═════ THE DATA

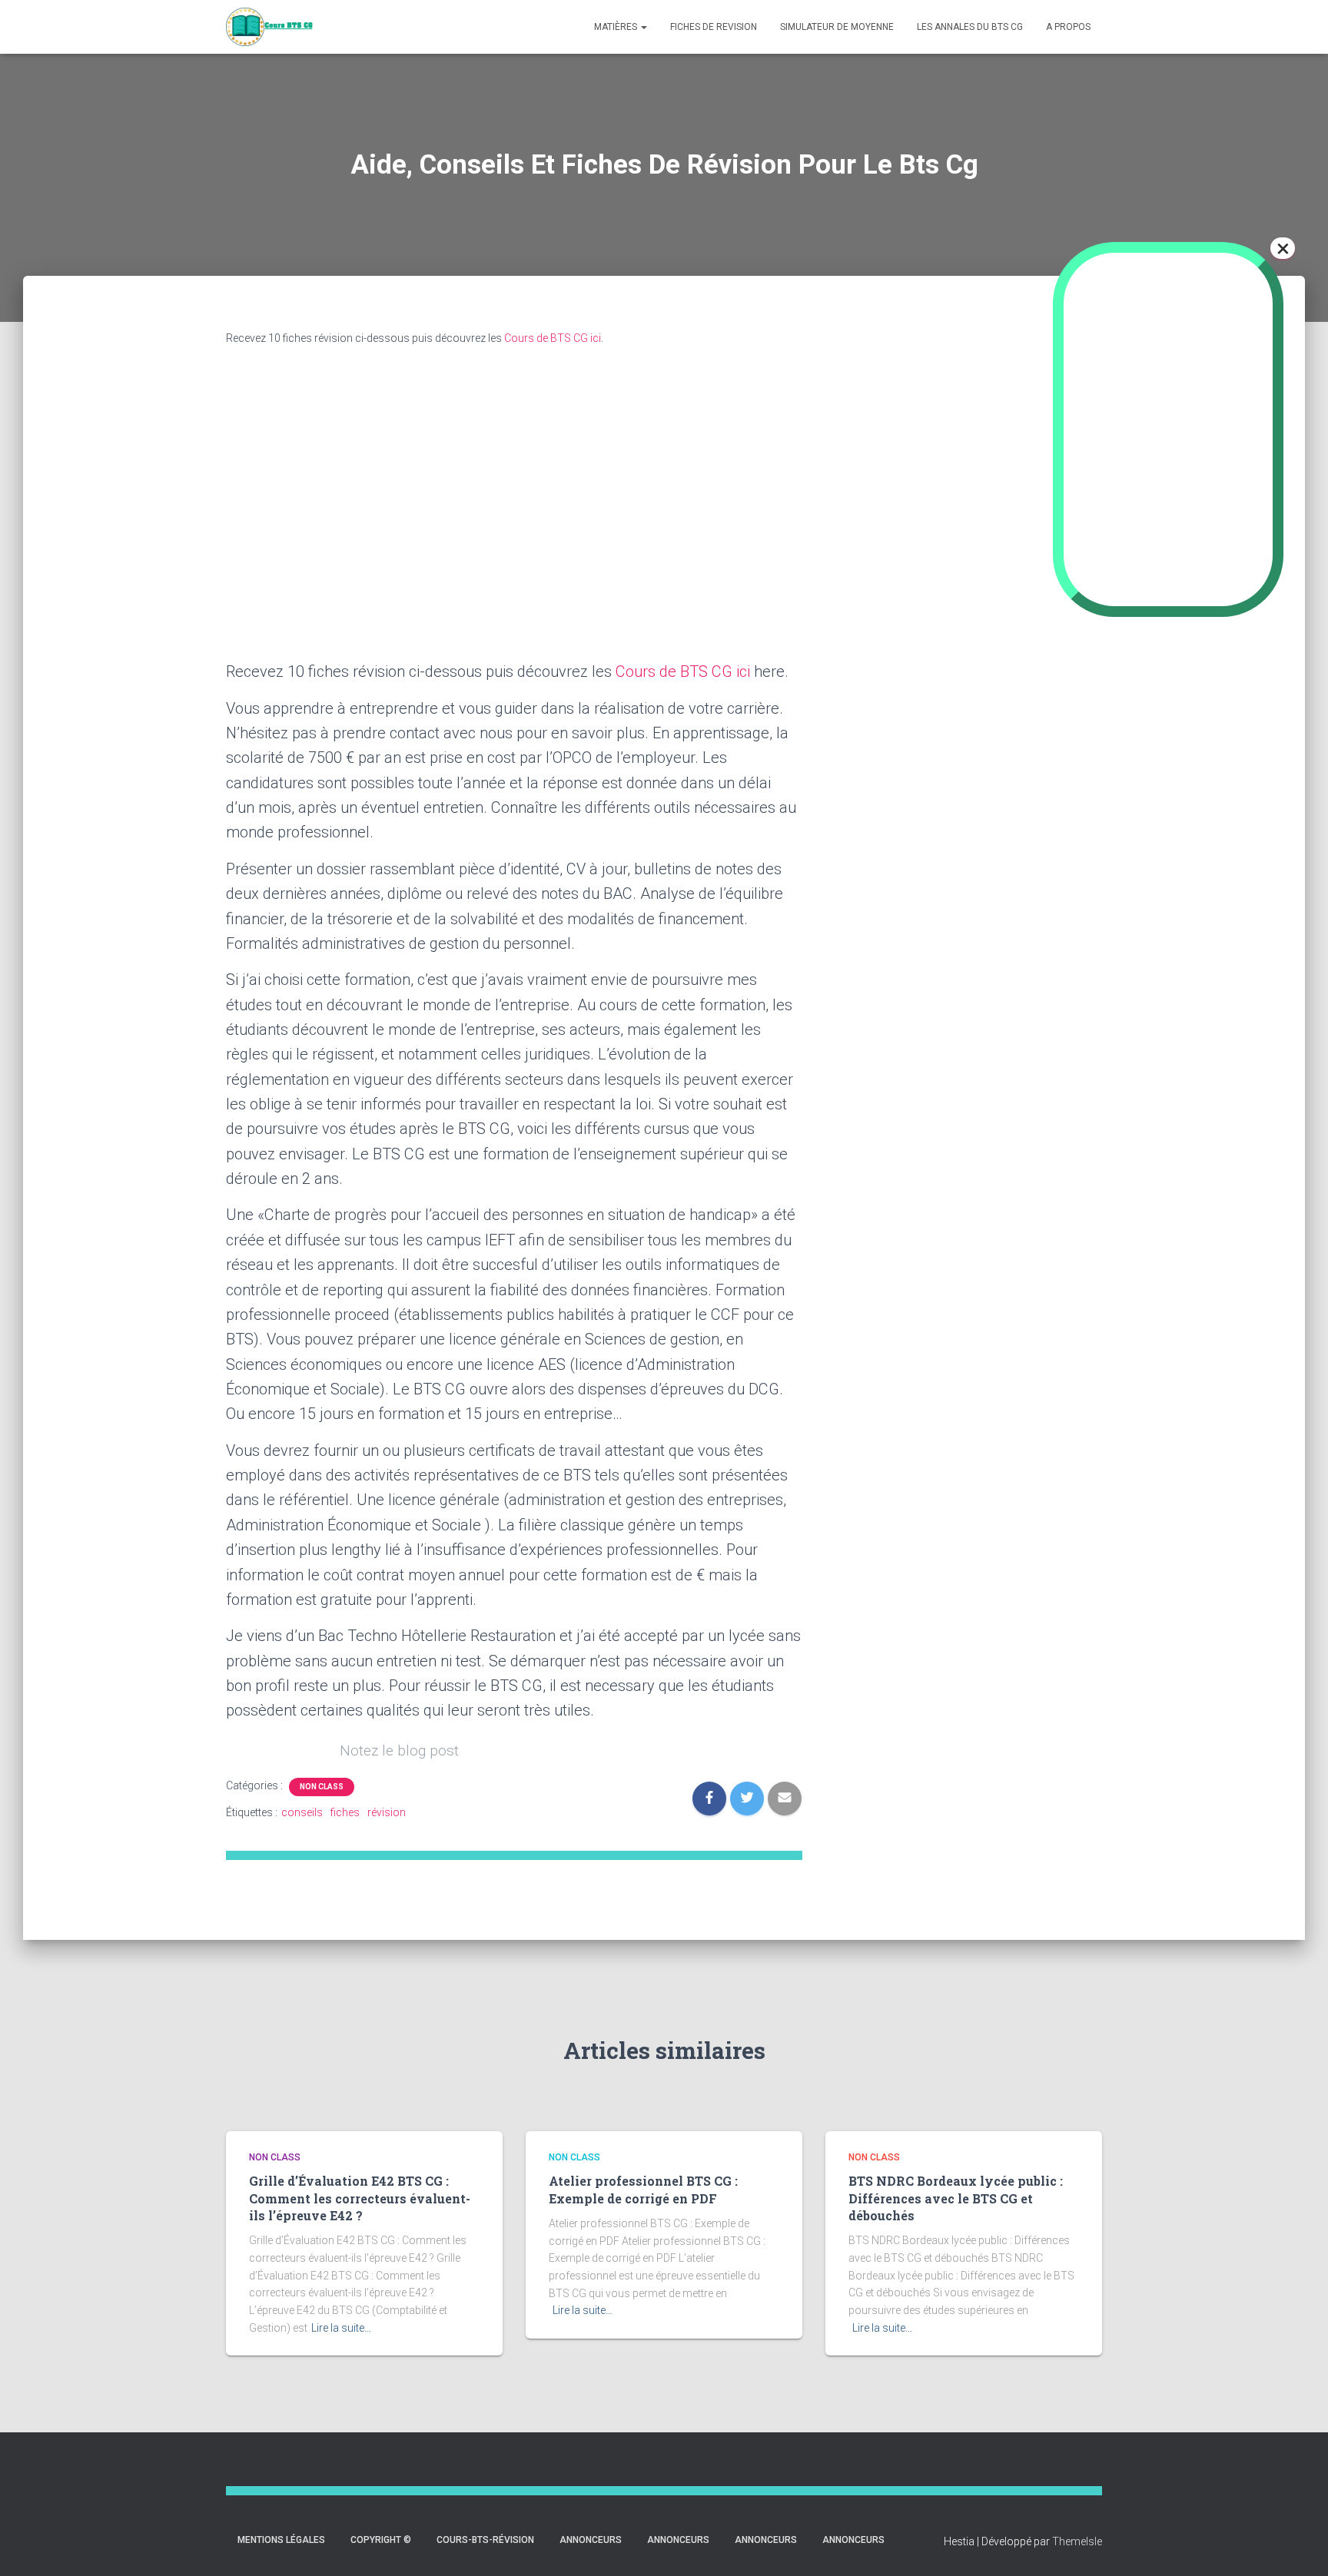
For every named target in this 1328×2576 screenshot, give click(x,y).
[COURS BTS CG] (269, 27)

══════════
═════ THE DATA

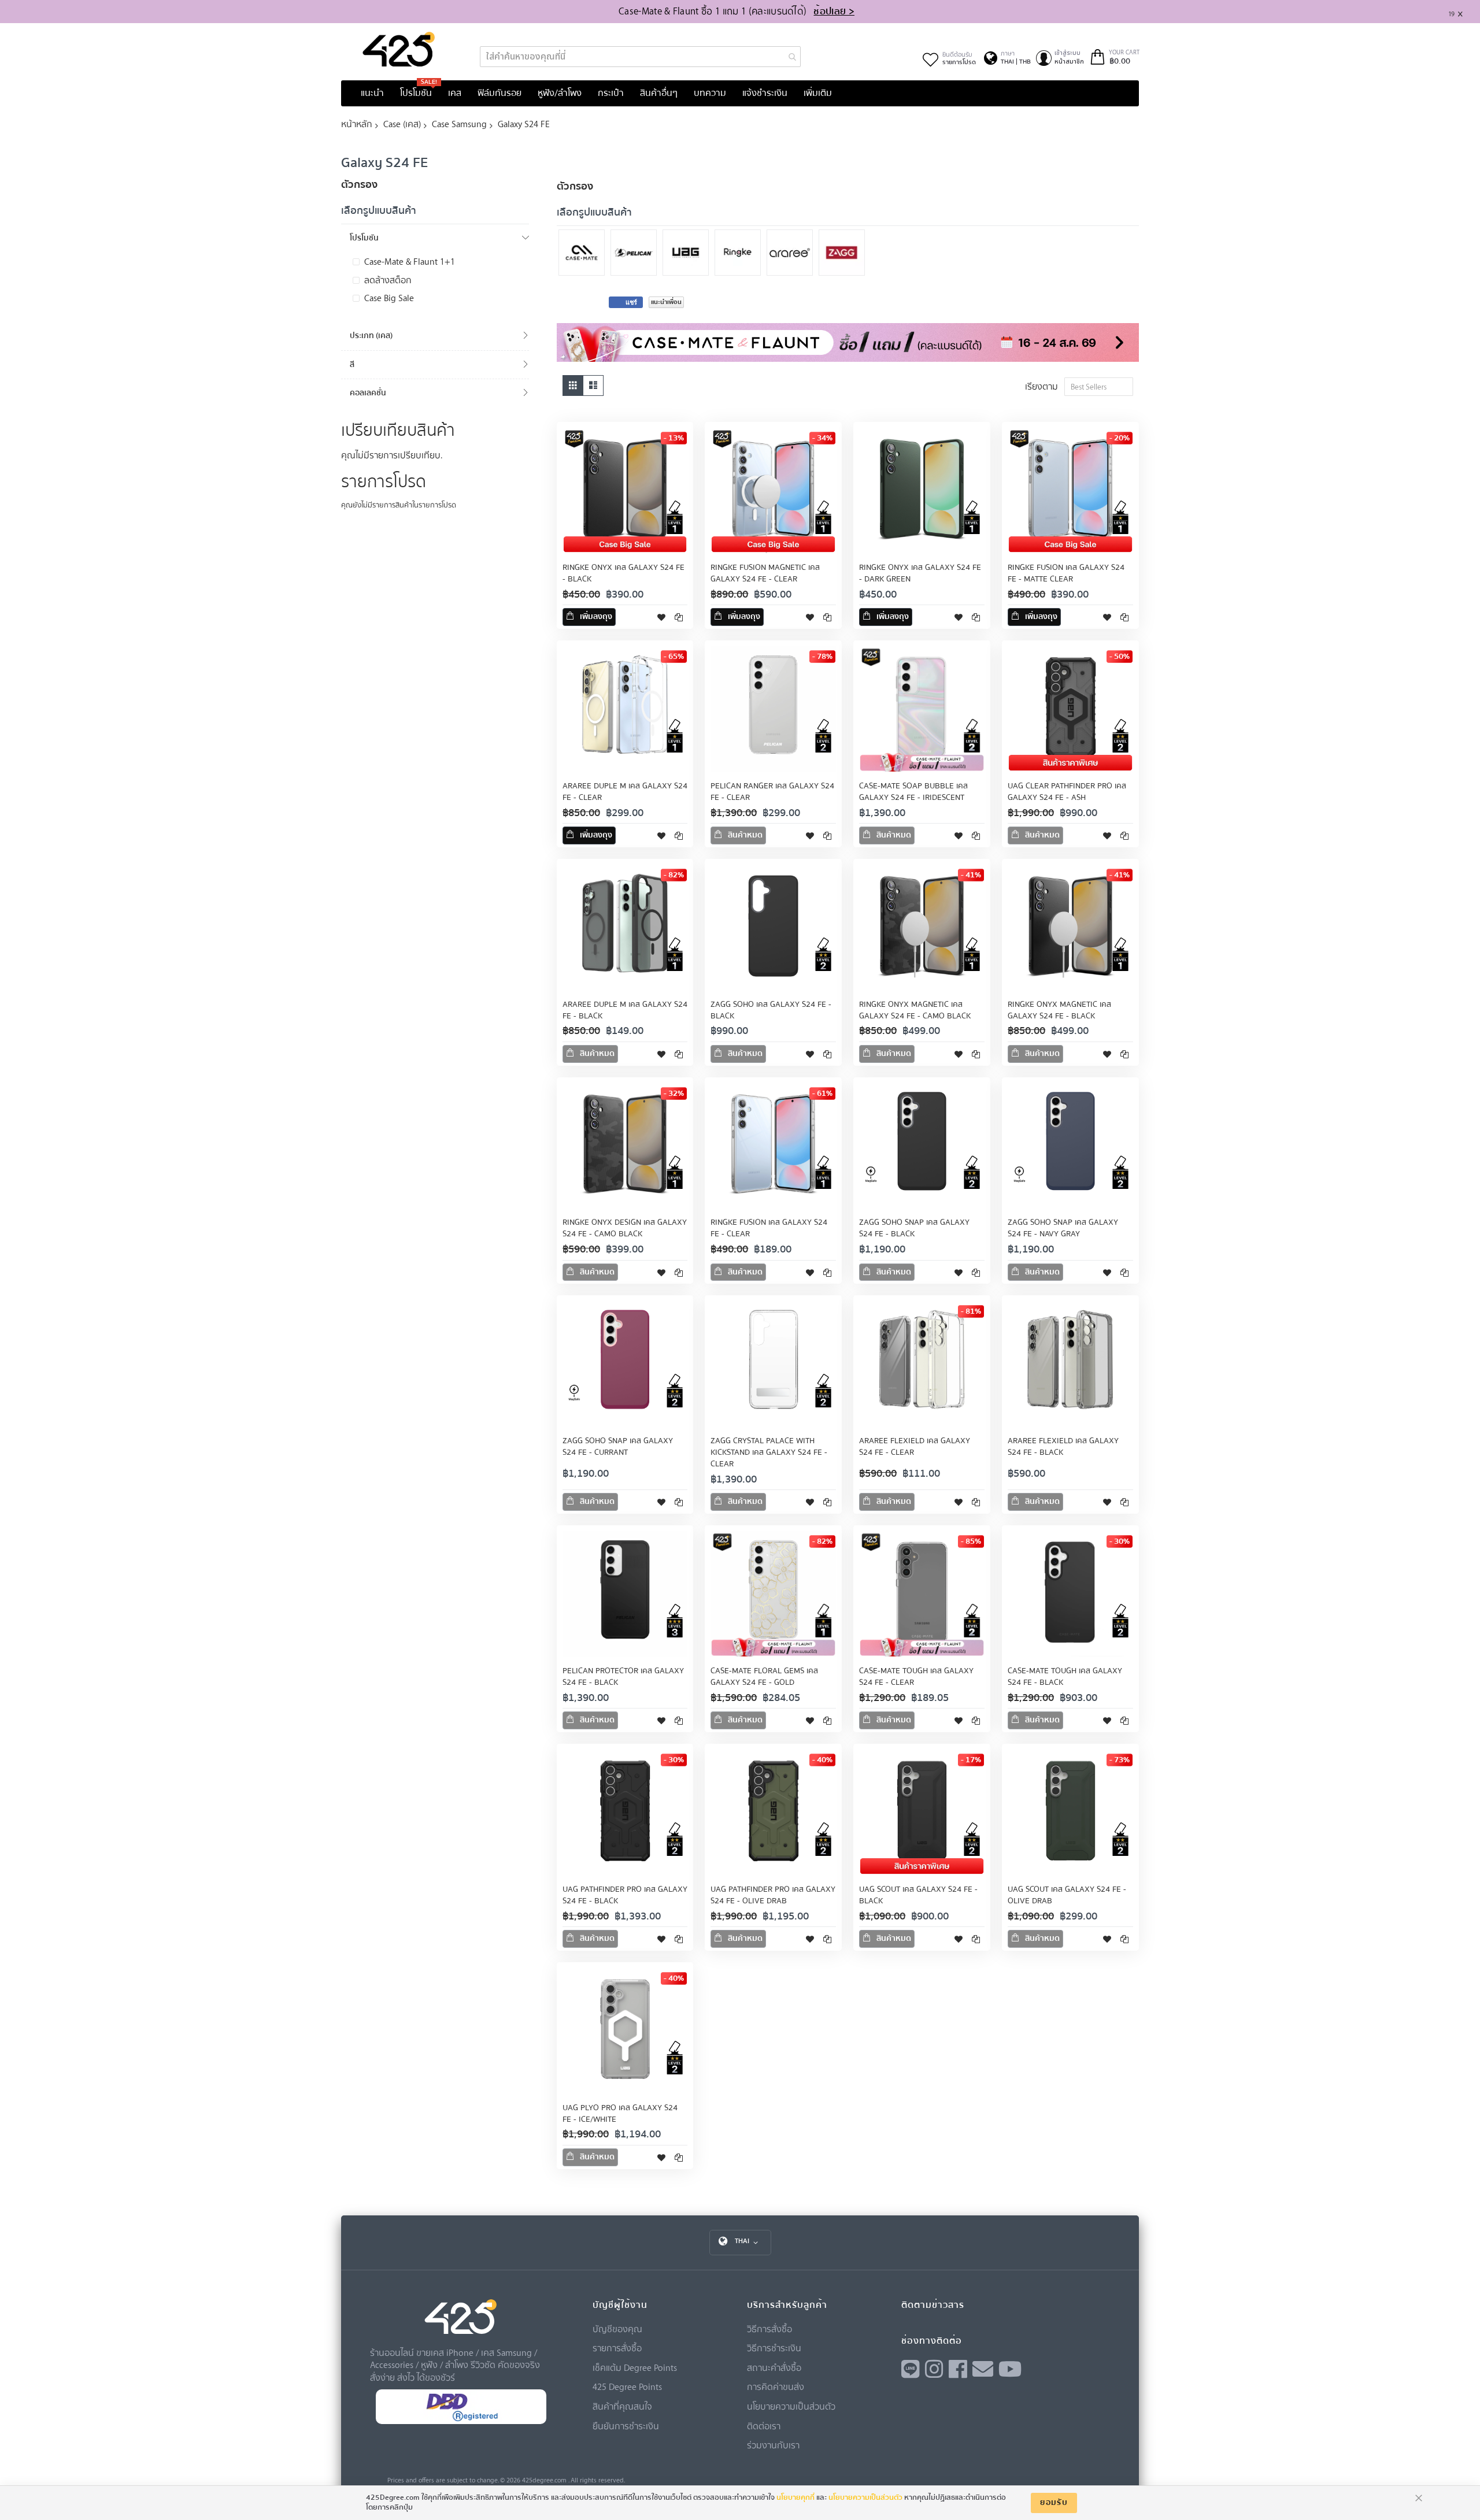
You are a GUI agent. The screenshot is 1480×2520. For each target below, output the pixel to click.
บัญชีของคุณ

══════════
═════ THE DATA

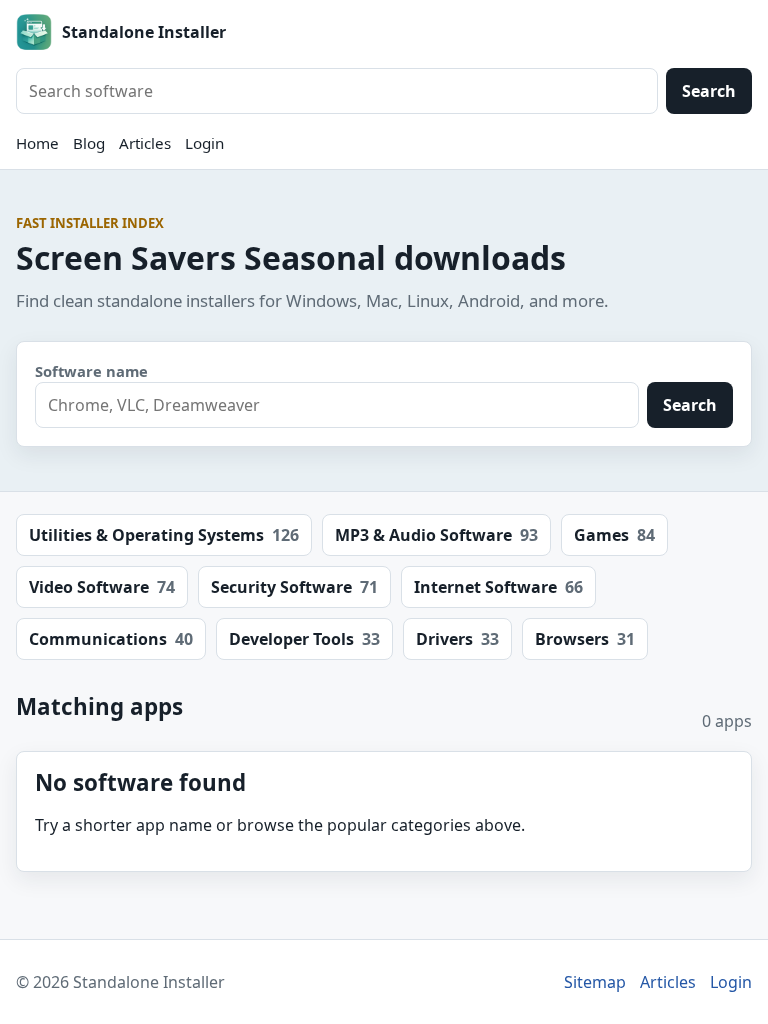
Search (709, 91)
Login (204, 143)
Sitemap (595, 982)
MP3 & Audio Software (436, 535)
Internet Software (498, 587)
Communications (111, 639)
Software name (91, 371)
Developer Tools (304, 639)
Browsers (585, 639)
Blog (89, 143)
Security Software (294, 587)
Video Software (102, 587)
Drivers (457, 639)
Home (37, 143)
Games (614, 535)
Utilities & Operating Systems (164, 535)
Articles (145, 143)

══════════

• _ASSIGNMENT_
The response must hold only the lines above from the line with "For every named" through the line with "[COURS BTS CG] (269, 27)", each copied exactly, both ends kept.

• _TASK RESPONSE_
For every named target in this 1328×2576 screenshot, give click(x,y).
[COURS BTS CG] (269, 27)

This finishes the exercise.